The last time President Pervez Musharraf came to India, in July 2001, he was feted by celebrities and given a red-carpet treatment worthy of a king. Yet the former commando completely failed to win concessions on the disputed territory of Kashmir, or to improve relations between India and Pakistan.
This time, the tone of his visit has been much more low-key - lunch with the Indian president here, visit to a Sufi shrine there, and a 70-minute stop at a cricket match, which Pakistan won. Yet Mr. Musharraf might actually achieve something lasting, including a revived discussion of Kashmir and a few solid steps toward normalized economic and political relations between the two nuclear rivals, observers say.
Now the rhetoric of "lasting solutions" has been replaced by less ambitious, but more practical talk of "softer borders." Still, for the time being, the most important point seems to be that people are talking, not shooting.
"A lot is going to happen from these talks," says C. Rajamohan, a political scientist at Jawaharlal Nehru University. "The story has shifted from something that seemed like Mission Impossible to something where you will see substantive changes in people's lives."
The very fact that Pakistan and India are talking at all is in itself almost miraculous.
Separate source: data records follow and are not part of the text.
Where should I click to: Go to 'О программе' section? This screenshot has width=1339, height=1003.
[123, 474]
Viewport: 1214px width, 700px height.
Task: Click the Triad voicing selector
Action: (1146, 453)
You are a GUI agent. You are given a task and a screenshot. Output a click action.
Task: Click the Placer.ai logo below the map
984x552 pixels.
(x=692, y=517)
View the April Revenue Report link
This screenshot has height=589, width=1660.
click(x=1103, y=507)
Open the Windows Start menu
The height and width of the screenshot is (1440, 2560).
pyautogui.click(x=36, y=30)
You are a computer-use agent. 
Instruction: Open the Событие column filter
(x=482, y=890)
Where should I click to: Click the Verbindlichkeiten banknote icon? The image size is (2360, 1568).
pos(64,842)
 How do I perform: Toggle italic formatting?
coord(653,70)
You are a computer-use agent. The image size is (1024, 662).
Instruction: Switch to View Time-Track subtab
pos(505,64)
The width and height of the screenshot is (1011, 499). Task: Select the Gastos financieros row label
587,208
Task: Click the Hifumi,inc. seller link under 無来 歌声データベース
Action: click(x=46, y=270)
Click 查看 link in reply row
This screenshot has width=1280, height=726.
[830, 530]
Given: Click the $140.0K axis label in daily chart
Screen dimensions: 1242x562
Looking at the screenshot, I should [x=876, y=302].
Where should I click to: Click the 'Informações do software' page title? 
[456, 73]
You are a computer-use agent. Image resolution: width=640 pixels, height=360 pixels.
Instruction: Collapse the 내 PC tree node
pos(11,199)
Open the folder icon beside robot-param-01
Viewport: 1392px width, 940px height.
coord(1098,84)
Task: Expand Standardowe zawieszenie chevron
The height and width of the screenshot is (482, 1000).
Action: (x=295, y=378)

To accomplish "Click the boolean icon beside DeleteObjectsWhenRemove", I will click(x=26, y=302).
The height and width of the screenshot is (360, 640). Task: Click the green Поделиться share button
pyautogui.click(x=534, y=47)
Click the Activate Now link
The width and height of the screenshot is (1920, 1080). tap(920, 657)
Just 11 days ago, militants attempted to derail the brand-new bus service between Indian- and Pakistani-administered Kashmir by torching an Indian tourist center in Srinagar and lobbing grenades at a bus full of Kashmiri civilians. Both countries immediately condemned the attack, and the talks continued as scheduled.
Speaking to reporters after a lunch with Indian President A.J.P. Kalam, Musharraf said that talks were going in "the right direction."
The question now is how to get beyond cricket, bus routes, and nice words.